Future shares rise after £300 million deal to acquire The Week publisher
cquisition-hungry media group Future saw shares rise by as much as 6% on Monday morning after it revealed it had inked a £300 million deal to snap up a host of titles including current affairs magazine, The Week.
The deal to acquire Dennis Publishing will help Future, already behind 200 titles including Marie Claire, significantly increase its presence in the US and “rapidly scale” its business-to-business tech and wealth coverage.
Brands acquired include The Week UK and US editions, MoneyWeek, Kiplinger, and Science & Nature. Together the 12 brands saw nearly £105 million in sales in 2020 – of which 56% were made in the US.
House broker Numis noted around 75% of the titles’ sales came from subscriptions – a key reliable revenue stream media outlets are chasing as they lose ad sales to social media giants.
The deal, which is to be funded using the FTSE 250-listed group’s existing debt facilities, did not take in four Dennis titles, including Cyclist magazine.
Future has made a series of headline-making deal moves as it expands rapidly under CEO Zillah Byng-Thorne, including buying price comparison website GoCompare for £594 million. It now has a market cap of £4.5 billion.

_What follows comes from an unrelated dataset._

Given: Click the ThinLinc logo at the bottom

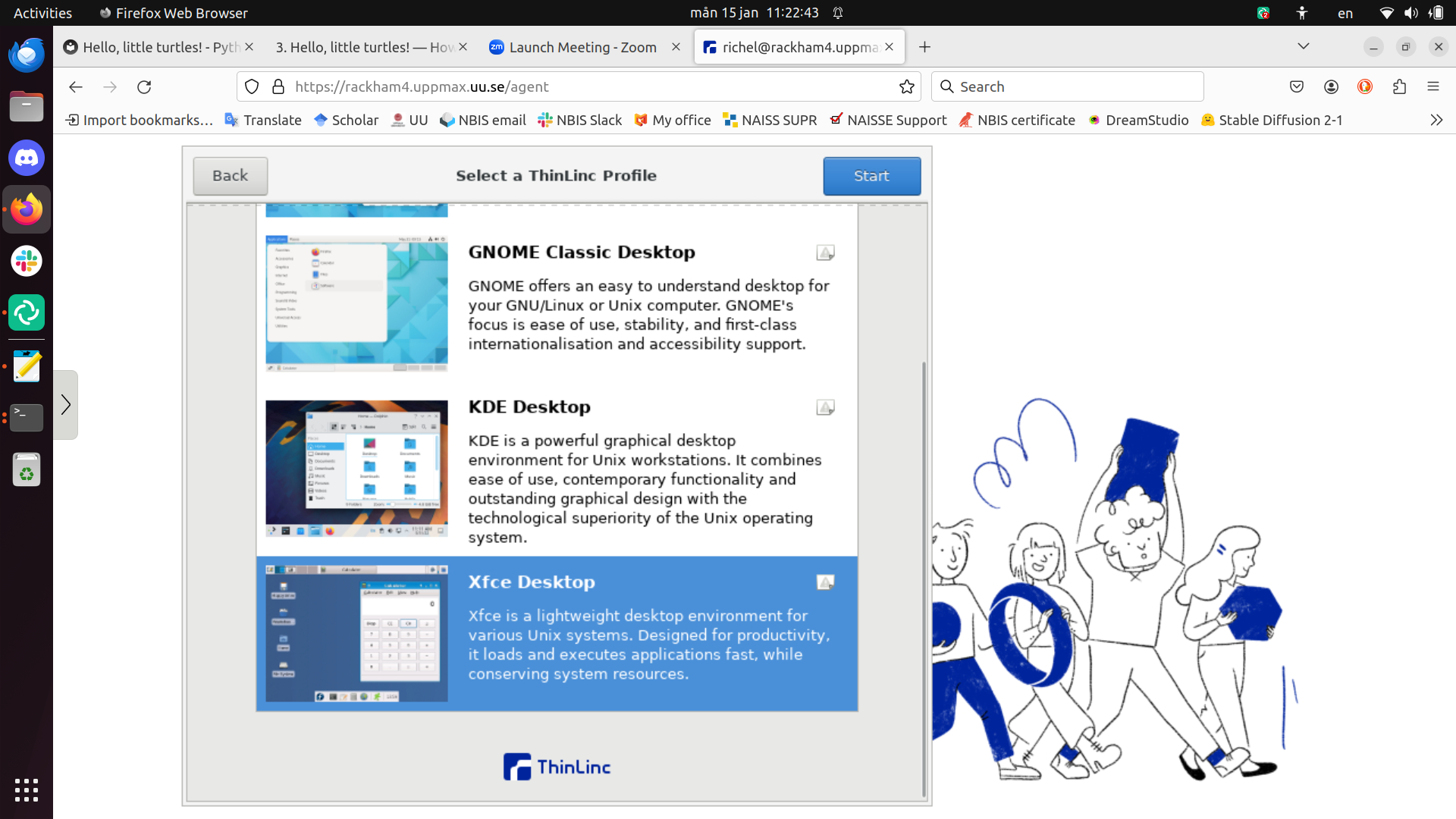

Byng-Thorne said buying the “high-quality portfolio of Dennis’ trusted brands” complements the group’s “longstanding ‘US first’ mindset” and will accelerate group strategy.
Dennis CEO James Tye, who will remain at the business, said Dennis “has been on an incredible growth journey, delivering double digit increases in subscription revenues, a greatly increased US footprint; and significant bottom-line increases”.
Numis analysts dubbed the deal “another very sensible acquisition”, while analysts at N+1 notes the deal increases Future’s proportion of recurring subscription revenues.
Dennis Publishing was founded by the late Felix Dennis and bought three years ago by private equity firm Exponent. It recently spun off its car division.
The deal is set to complete on October 1.